[Saved data entries]
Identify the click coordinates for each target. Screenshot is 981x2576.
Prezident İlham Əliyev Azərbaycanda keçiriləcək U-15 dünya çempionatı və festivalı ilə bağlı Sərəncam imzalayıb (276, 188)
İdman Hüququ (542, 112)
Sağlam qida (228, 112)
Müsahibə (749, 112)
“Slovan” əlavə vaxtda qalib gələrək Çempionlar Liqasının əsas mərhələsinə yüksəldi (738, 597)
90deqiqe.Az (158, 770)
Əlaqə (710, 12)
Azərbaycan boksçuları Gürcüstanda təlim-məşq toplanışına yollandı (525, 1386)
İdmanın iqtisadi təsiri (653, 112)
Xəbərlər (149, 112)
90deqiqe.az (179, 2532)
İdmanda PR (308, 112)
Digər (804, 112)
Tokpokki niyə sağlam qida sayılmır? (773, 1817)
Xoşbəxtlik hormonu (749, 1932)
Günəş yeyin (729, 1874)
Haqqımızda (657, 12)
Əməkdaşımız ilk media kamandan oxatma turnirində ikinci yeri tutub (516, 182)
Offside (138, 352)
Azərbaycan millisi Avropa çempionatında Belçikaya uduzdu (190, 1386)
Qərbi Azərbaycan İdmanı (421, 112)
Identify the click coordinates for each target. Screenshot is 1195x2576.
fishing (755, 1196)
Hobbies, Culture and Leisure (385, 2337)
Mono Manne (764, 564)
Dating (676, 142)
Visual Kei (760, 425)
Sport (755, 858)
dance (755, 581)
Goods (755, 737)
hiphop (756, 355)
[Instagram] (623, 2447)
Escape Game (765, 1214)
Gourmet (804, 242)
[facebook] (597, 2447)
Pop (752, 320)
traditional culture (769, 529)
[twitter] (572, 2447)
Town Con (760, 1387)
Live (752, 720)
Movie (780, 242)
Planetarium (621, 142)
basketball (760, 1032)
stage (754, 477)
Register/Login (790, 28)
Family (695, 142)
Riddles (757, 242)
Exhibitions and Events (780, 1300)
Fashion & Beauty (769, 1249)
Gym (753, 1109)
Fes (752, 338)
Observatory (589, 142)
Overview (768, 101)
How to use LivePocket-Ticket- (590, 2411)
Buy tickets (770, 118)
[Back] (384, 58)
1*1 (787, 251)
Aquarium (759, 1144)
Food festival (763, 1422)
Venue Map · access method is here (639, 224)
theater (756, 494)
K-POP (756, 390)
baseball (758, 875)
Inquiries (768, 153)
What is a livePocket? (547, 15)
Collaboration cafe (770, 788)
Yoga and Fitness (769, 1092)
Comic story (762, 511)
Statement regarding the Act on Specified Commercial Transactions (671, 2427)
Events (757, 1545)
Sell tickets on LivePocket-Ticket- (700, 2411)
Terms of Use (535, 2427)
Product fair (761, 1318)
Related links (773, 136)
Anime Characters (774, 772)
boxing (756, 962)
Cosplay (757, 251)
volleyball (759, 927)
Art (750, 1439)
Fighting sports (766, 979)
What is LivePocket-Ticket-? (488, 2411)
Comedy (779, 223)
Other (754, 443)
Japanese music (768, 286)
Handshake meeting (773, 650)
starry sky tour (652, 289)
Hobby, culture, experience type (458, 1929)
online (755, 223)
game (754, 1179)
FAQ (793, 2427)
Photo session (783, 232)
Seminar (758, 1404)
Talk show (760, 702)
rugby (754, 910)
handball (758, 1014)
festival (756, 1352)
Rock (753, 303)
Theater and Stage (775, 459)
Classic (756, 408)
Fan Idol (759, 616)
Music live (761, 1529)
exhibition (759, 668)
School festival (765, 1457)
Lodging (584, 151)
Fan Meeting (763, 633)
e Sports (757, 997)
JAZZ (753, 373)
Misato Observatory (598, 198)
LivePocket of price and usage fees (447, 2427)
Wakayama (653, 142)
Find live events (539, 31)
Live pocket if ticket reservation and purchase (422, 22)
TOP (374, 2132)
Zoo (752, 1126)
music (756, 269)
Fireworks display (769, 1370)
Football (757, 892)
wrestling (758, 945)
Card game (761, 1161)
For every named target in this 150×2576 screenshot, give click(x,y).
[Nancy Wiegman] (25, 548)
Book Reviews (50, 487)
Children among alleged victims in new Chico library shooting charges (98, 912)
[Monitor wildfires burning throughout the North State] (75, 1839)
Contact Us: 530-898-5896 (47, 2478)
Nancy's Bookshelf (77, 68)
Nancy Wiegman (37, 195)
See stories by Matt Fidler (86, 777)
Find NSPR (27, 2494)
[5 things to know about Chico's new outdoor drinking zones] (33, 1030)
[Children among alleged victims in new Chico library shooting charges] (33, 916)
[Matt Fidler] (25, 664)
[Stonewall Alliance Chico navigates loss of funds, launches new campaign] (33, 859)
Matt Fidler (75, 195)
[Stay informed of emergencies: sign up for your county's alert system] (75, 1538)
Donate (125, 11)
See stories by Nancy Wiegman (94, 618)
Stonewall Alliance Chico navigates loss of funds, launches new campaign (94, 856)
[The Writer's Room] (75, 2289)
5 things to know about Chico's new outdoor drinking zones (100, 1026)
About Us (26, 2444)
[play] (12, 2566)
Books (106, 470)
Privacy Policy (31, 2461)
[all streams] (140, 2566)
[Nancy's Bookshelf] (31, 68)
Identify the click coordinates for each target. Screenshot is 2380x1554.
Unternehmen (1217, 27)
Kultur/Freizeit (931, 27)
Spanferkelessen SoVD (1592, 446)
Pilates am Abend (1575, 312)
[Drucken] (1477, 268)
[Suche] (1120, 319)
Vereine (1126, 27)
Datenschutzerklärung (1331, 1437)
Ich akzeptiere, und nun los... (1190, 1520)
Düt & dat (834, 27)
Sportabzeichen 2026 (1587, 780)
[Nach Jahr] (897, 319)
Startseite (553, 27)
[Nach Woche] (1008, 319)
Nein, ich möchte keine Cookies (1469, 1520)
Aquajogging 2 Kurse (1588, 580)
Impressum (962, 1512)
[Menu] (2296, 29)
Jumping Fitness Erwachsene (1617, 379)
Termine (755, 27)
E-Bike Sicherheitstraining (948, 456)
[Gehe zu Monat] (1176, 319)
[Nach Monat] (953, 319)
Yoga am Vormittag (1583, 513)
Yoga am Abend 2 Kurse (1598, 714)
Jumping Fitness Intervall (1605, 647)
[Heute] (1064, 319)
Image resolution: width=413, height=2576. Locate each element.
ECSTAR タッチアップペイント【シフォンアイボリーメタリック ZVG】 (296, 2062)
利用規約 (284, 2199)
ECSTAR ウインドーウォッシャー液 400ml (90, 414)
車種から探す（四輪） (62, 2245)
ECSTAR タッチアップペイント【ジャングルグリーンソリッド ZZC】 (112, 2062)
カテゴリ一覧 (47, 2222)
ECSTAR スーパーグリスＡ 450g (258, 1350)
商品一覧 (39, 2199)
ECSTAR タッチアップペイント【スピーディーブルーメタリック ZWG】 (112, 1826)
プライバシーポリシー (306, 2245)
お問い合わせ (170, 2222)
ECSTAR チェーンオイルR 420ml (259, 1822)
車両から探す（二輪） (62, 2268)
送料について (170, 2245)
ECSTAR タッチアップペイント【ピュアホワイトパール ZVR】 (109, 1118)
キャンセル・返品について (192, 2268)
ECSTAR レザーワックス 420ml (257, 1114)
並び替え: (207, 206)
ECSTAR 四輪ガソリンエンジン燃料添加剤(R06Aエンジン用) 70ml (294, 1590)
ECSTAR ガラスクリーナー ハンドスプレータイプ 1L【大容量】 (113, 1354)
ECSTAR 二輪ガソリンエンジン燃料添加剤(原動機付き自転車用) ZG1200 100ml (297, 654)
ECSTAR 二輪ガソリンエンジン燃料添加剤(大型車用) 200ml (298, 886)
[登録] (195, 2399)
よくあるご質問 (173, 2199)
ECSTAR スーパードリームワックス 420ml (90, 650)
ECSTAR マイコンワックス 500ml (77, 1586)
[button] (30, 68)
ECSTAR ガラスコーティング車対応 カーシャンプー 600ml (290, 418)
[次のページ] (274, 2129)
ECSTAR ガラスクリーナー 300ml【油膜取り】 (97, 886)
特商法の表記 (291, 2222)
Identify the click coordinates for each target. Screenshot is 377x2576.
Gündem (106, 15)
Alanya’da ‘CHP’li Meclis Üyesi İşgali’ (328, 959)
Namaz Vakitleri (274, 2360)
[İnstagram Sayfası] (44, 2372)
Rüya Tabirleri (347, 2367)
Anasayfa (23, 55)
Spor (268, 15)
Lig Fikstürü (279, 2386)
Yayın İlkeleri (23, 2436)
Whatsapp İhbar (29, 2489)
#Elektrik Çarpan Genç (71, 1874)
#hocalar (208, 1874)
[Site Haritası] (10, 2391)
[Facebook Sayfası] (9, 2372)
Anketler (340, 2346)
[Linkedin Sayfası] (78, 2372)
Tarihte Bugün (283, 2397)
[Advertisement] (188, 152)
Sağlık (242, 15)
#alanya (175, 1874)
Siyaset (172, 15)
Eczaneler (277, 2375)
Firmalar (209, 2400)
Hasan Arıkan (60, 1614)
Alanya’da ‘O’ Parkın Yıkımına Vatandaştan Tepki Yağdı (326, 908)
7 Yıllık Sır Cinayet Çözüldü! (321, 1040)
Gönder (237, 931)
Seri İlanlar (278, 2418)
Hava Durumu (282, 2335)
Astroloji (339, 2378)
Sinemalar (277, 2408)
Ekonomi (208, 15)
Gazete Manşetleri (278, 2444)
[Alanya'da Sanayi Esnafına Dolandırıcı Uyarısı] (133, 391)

EXERCISE → The expected answer is an exact copy of the lines above, beginning at the line with "Vereine (1126, 27)" and ending at the line with "Gündem (106, 15)", with both ends in.

SOLUTION FOR THIS PROBLEM →
Vereine (1126, 27)
Datenschutzerklärung (1331, 1437)
Ich akzeptiere, und nun los... (1190, 1520)
Düt & dat (834, 27)
Sportabzeichen 2026 (1587, 780)
[Nach Jahr] (897, 319)
Startseite (553, 27)
[Nach Woche] (1008, 319)
Nein, ich möchte keine Cookies (1469, 1520)
Aquajogging 2 Kurse (1588, 580)
Impressum (962, 1512)
[Menu] (2296, 29)
Jumping Fitness Erwachsene (1617, 379)
Termine (755, 27)
E-Bike Sicherheitstraining (948, 456)
[Gehe zu Monat] (1176, 319)
[Nach Monat] (953, 319)
Yoga am Vormittag (1583, 513)
Yoga am Abend 2 Kurse (1598, 714)
Jumping Fitness Intervall (1605, 647)
[Heute] (1064, 319)
Image resolution: width=413, height=2576. Locate each element.
ECSTAR タッチアップペイント【シフォンアイボリーメタリック ZVG】 (296, 2062)
利用規約 (284, 2199)
ECSTAR ウインドーウォッシャー液 400ml (90, 414)
車種から探す（四輪） (62, 2245)
ECSTAR タッチアップペイント【ジャングルグリーンソリッド ZZC】 (112, 2062)
カテゴリ一覧 (47, 2222)
ECSTAR スーパーグリスＡ 450g (258, 1350)
商品一覧 (39, 2199)
ECSTAR タッチアップペイント【スピーディーブルーメタリック ZWG】 (112, 1826)
プライバシーポリシー (306, 2245)
お問い合わせ (170, 2222)
ECSTAR チェーンオイルR 420ml (259, 1822)
車両から探す（二輪） (62, 2268)
送料について (170, 2245)
ECSTAR タッチアップペイント【ピュアホワイトパール ZVR】 (109, 1118)
キャンセル・返品について (192, 2268)
ECSTAR レザーワックス 420ml (257, 1114)
並び替え: (207, 206)
ECSTAR 四輪ガソリンエンジン燃料添加剤(R06Aエンジン用) 70ml (294, 1590)
ECSTAR ガラスクリーナー ハンドスプレータイプ 1L【大容量】 (113, 1354)
ECSTAR 二輪ガソリンエンジン燃料添加剤(原動機付き自転車用) ZG1200 100ml (297, 654)
ECSTAR 二輪ガソリンエンジン燃料添加剤(大型車用) 200ml (298, 886)
[登録] (195, 2399)
よくあるご質問 (173, 2199)
ECSTAR スーパードリームワックス 420ml (90, 650)
ECSTAR マイコンワックス 500ml (77, 1586)
[button] (30, 68)
ECSTAR ガラスコーティング車対応 カーシャンプー 600ml (290, 418)
[次のページ] (274, 2129)
ECSTAR ガラスクリーナー 300ml【油膜取り】 (97, 886)
特商法の表記 (291, 2222)
Identify the click coordinates for each target. Screenshot is 377x2576.
Gündem (106, 15)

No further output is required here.